> [TASK DETAILS] Copy the lines of the records below word for word, from the line containing "This screenshot has height=536, width=720." through the line containing "(x=453, y=41)", with both of those lines included. Leave the pictures out.

[Raw records]
——————
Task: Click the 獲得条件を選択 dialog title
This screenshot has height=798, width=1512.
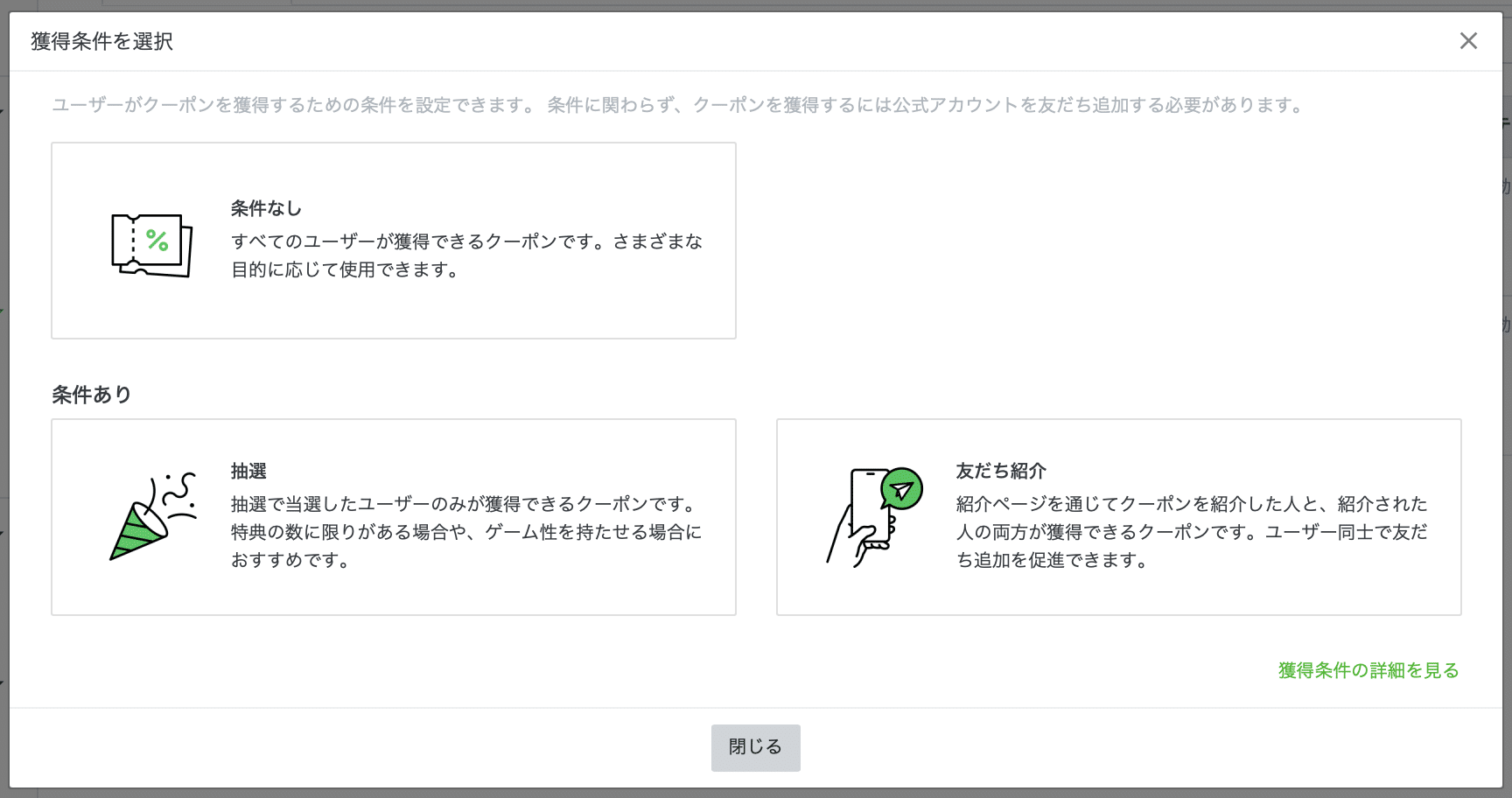Action: (x=102, y=41)
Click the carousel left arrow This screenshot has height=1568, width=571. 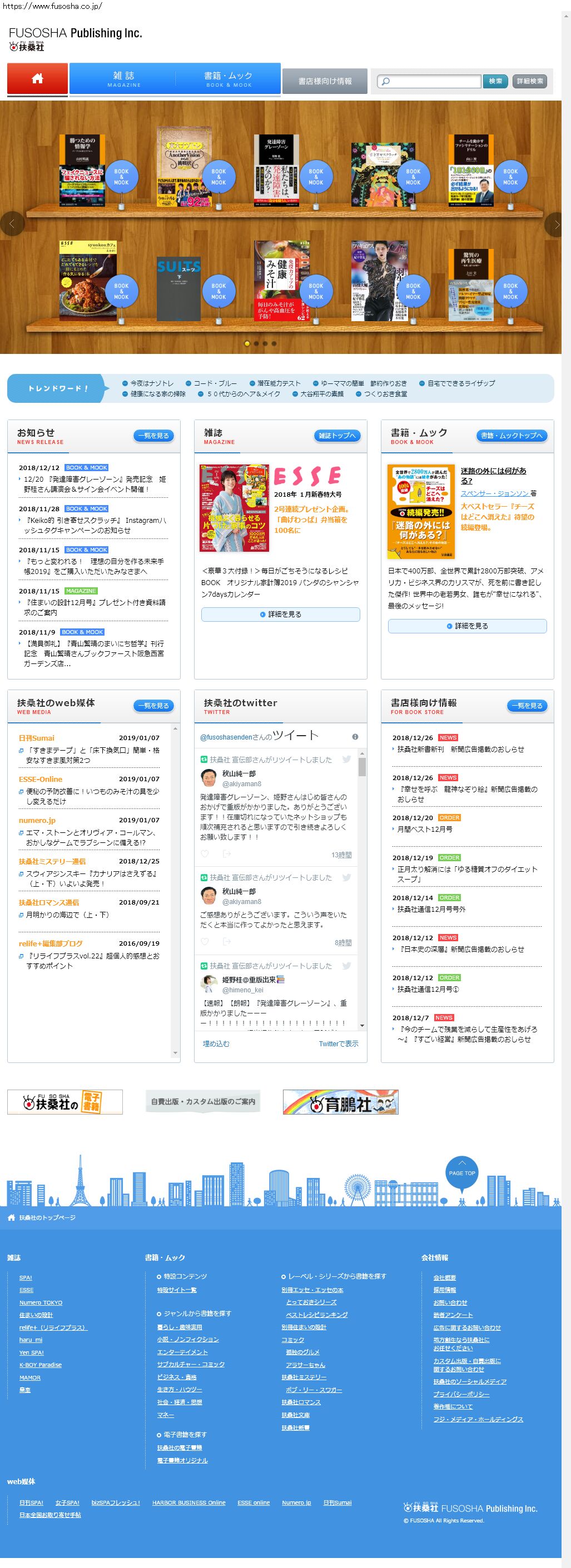click(11, 224)
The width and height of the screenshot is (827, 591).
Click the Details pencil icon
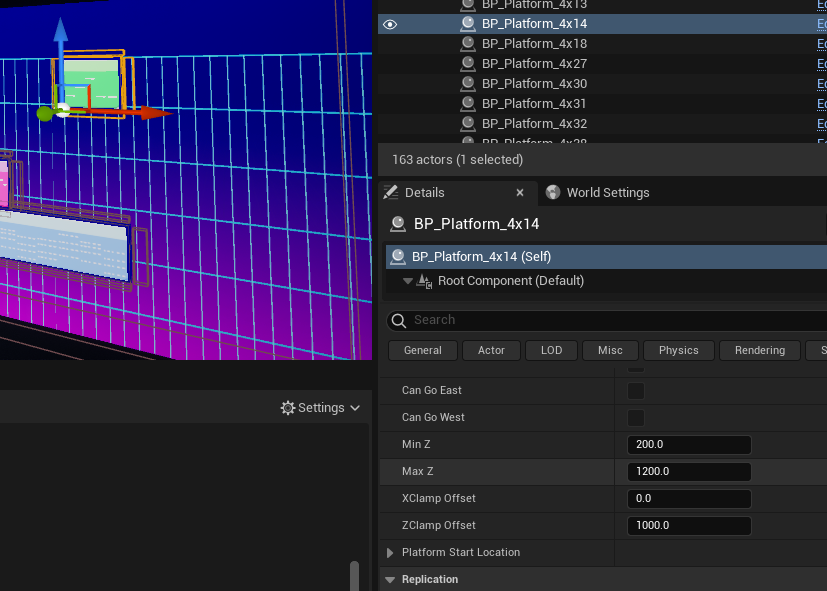point(391,192)
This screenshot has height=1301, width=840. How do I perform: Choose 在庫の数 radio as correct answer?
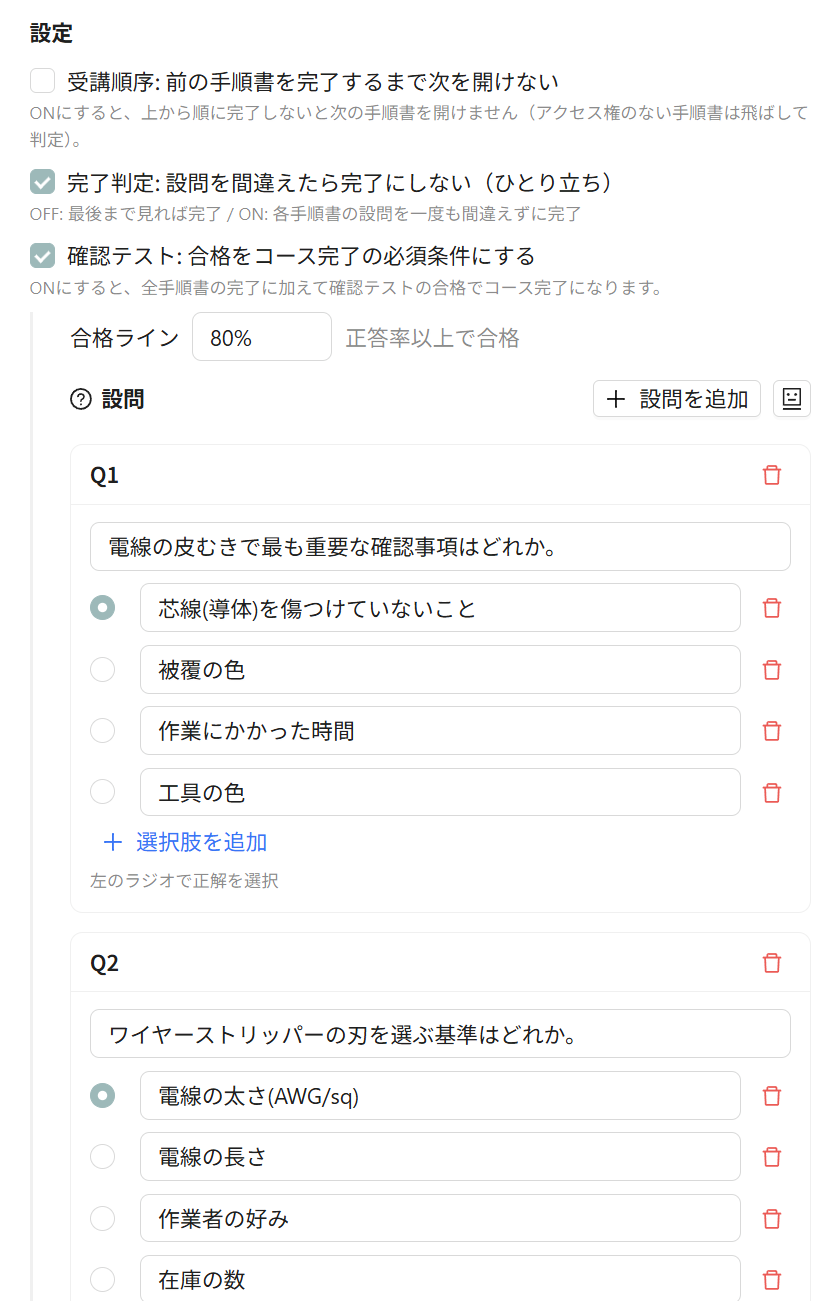coord(102,1280)
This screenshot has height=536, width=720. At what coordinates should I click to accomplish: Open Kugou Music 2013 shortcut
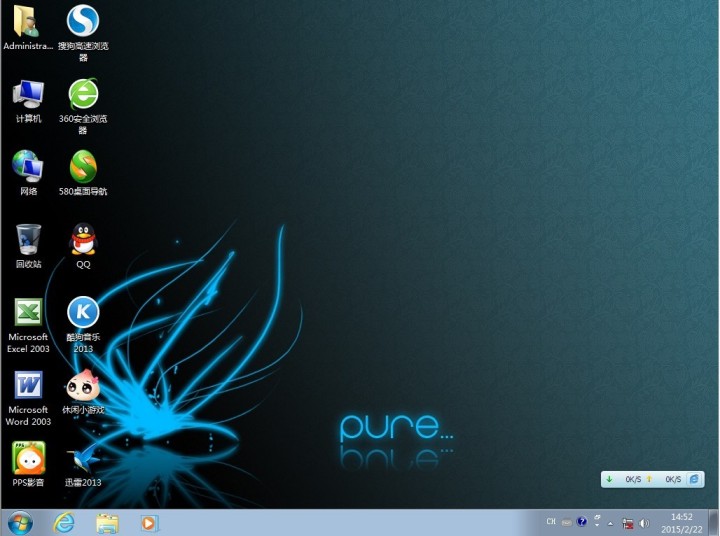[x=83, y=313]
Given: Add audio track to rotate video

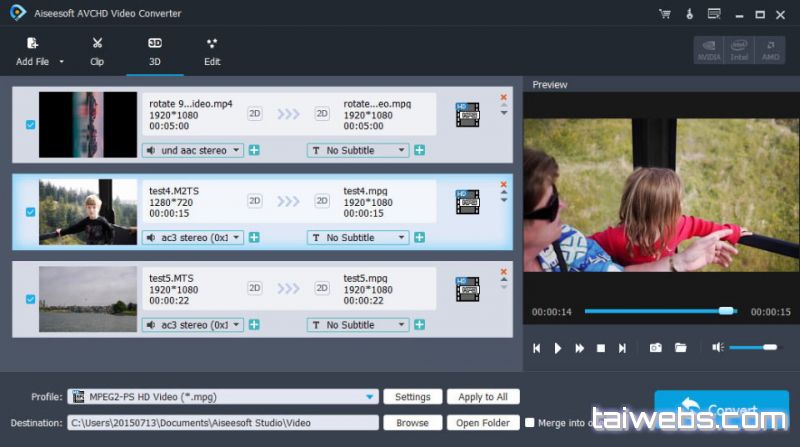Looking at the screenshot, I should click(x=254, y=150).
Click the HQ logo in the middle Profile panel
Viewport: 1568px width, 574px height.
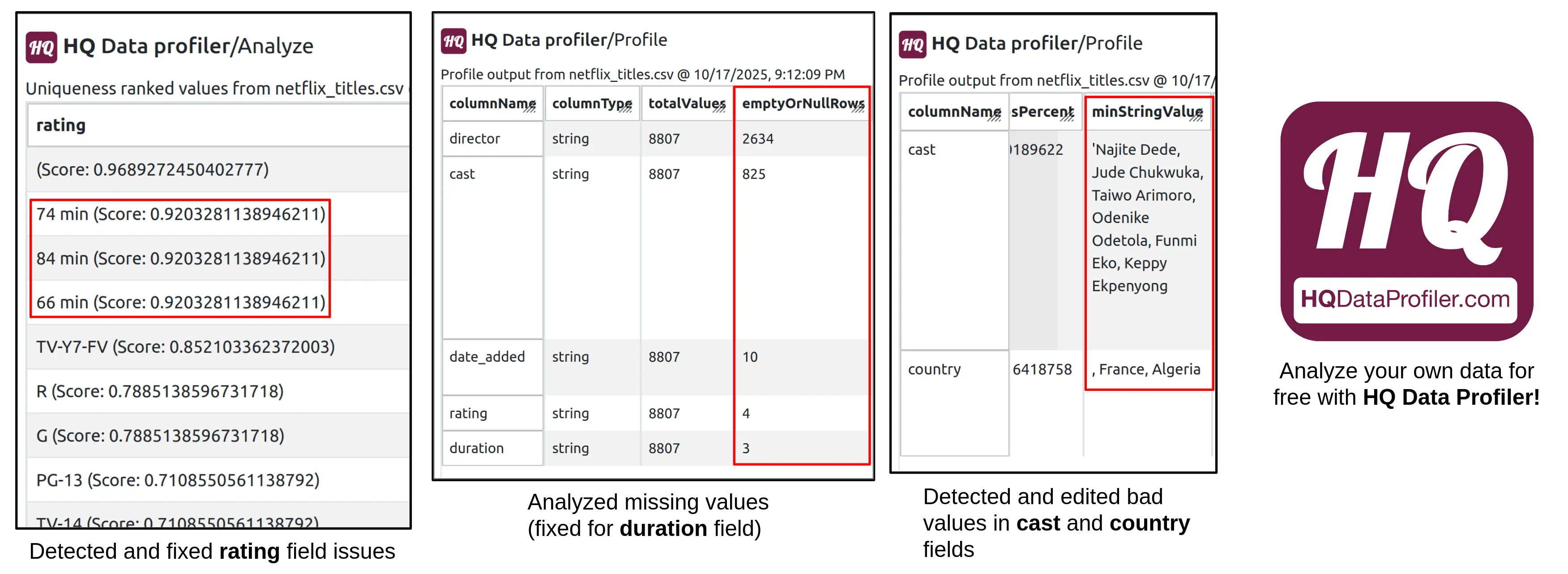(x=453, y=41)
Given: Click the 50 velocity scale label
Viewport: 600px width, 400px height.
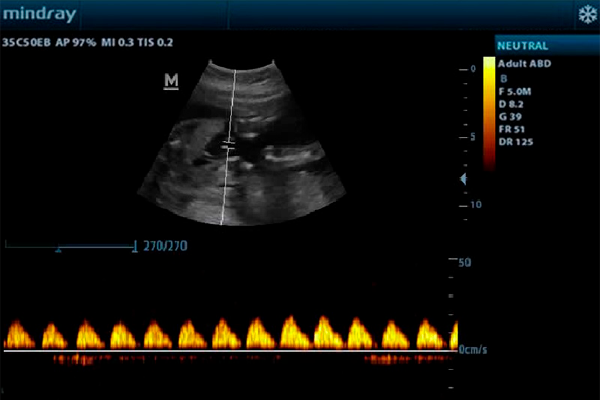Looking at the screenshot, I should pos(464,262).
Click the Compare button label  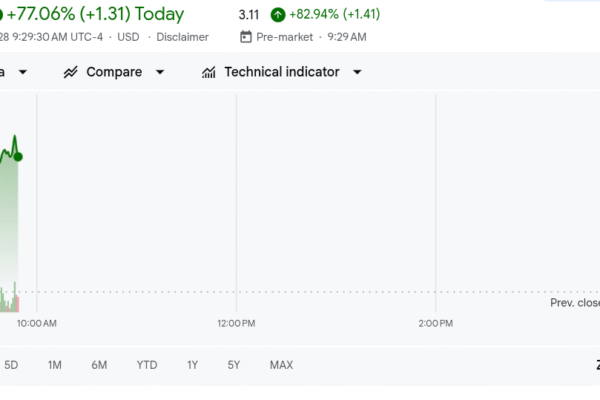[x=113, y=72]
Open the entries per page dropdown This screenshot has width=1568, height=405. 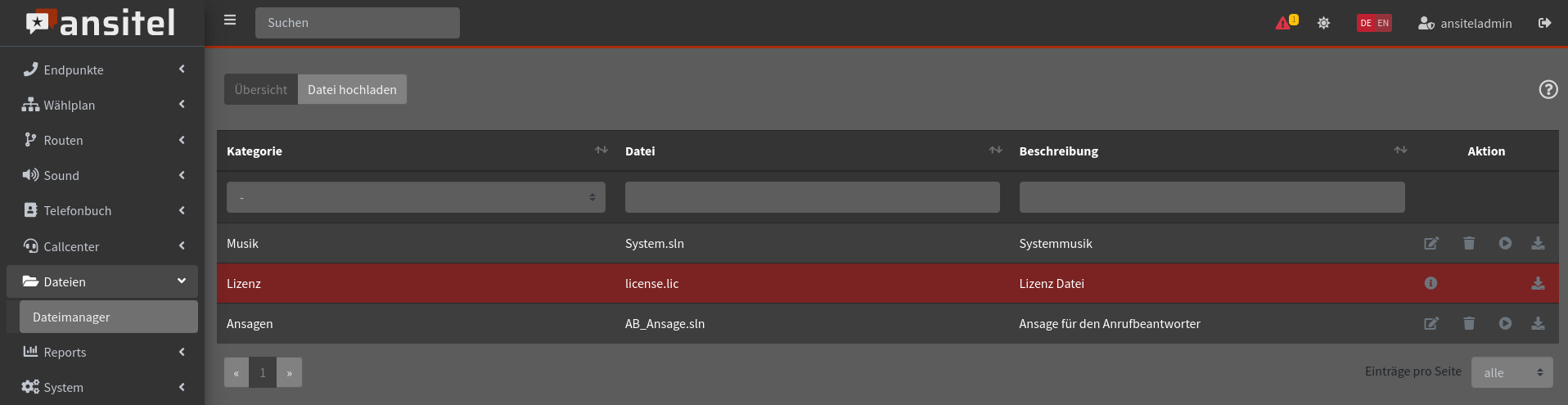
——————
> [RESULT OF THIS EXERCISE]
This screenshot has height=536, width=720. At what coordinates should I click to accomplish: Open Kugou Music 2013 shortcut
[x=83, y=313]
Given: Add audio track to rotate video

Looking at the screenshot, I should click(x=254, y=150).
Click the HQ logo in the middle Profile panel
Viewport: 1568px width, 574px height.
(x=453, y=41)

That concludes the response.